-- Extracted entries start --
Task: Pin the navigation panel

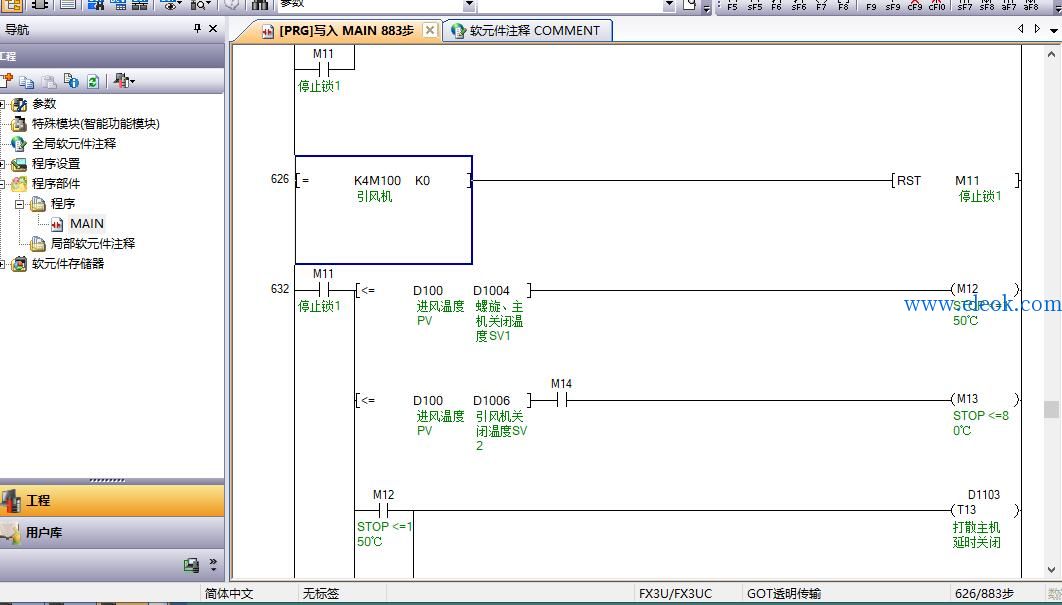Action: [198, 28]
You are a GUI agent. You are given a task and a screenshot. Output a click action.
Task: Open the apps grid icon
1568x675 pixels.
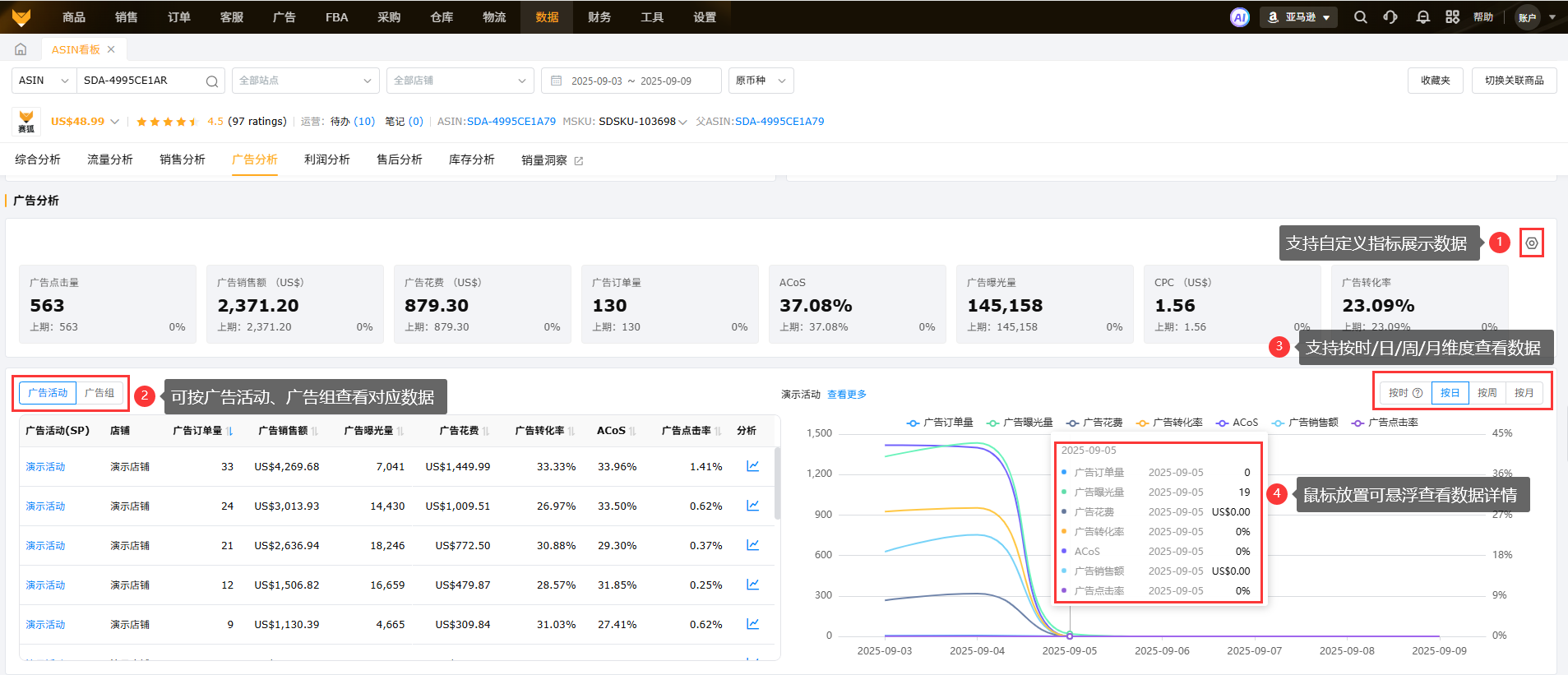click(1453, 17)
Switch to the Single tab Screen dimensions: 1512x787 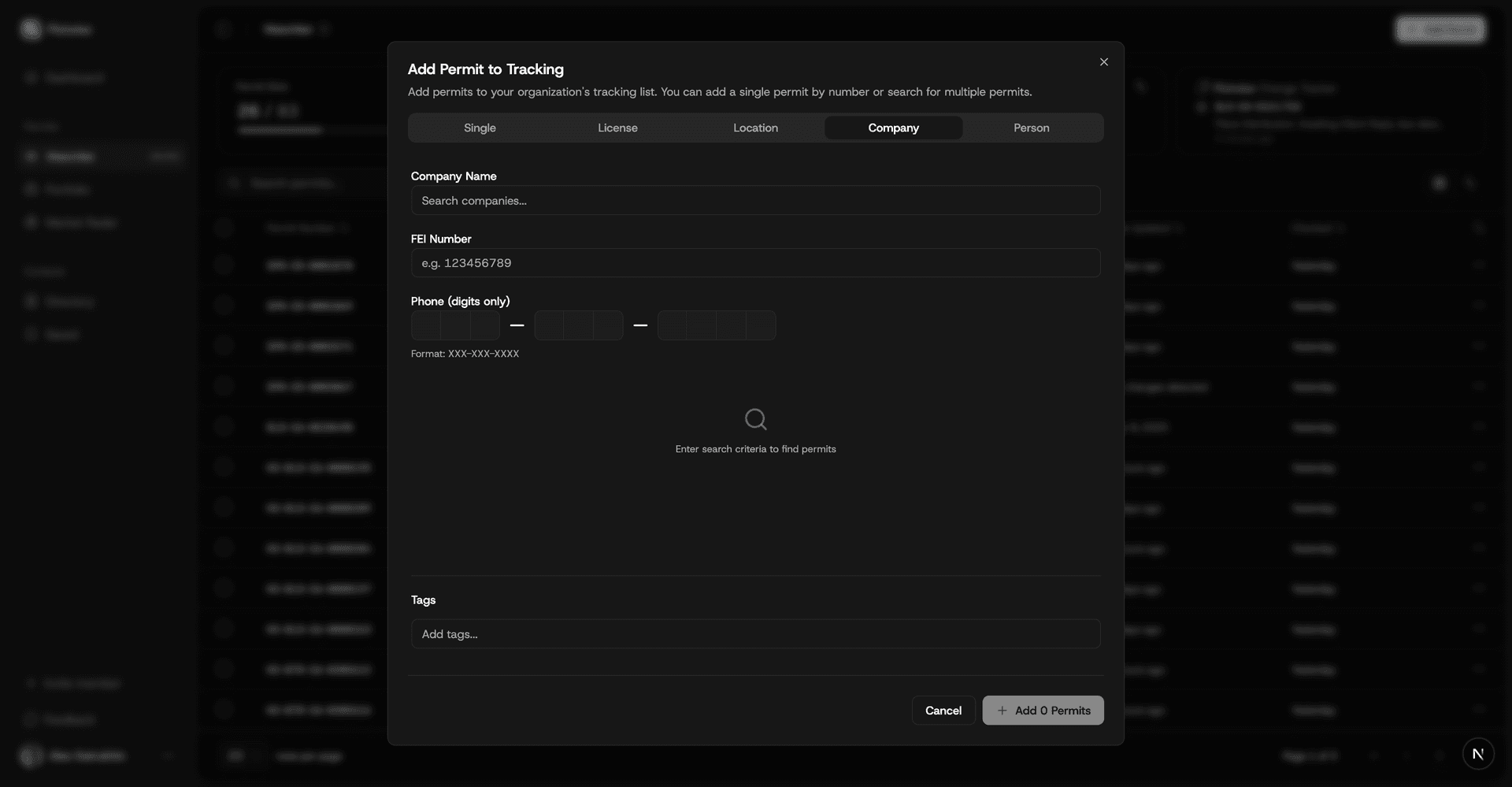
-- Extracted entries end --
**Given task**. Rewrite all of the material above with "navigation panel" replaced by "side menu" and nothing else changed. Leave the pictures out.

**Response**.
Task: Pin the side menu

Action: [198, 28]
You are a GUI agent. You are given a task and a screenshot. Output a click action.
Task: Open the apps grid icon
1568x675 pixels.
click(1453, 17)
Switch to the Single tab Screen dimensions: 1512x787 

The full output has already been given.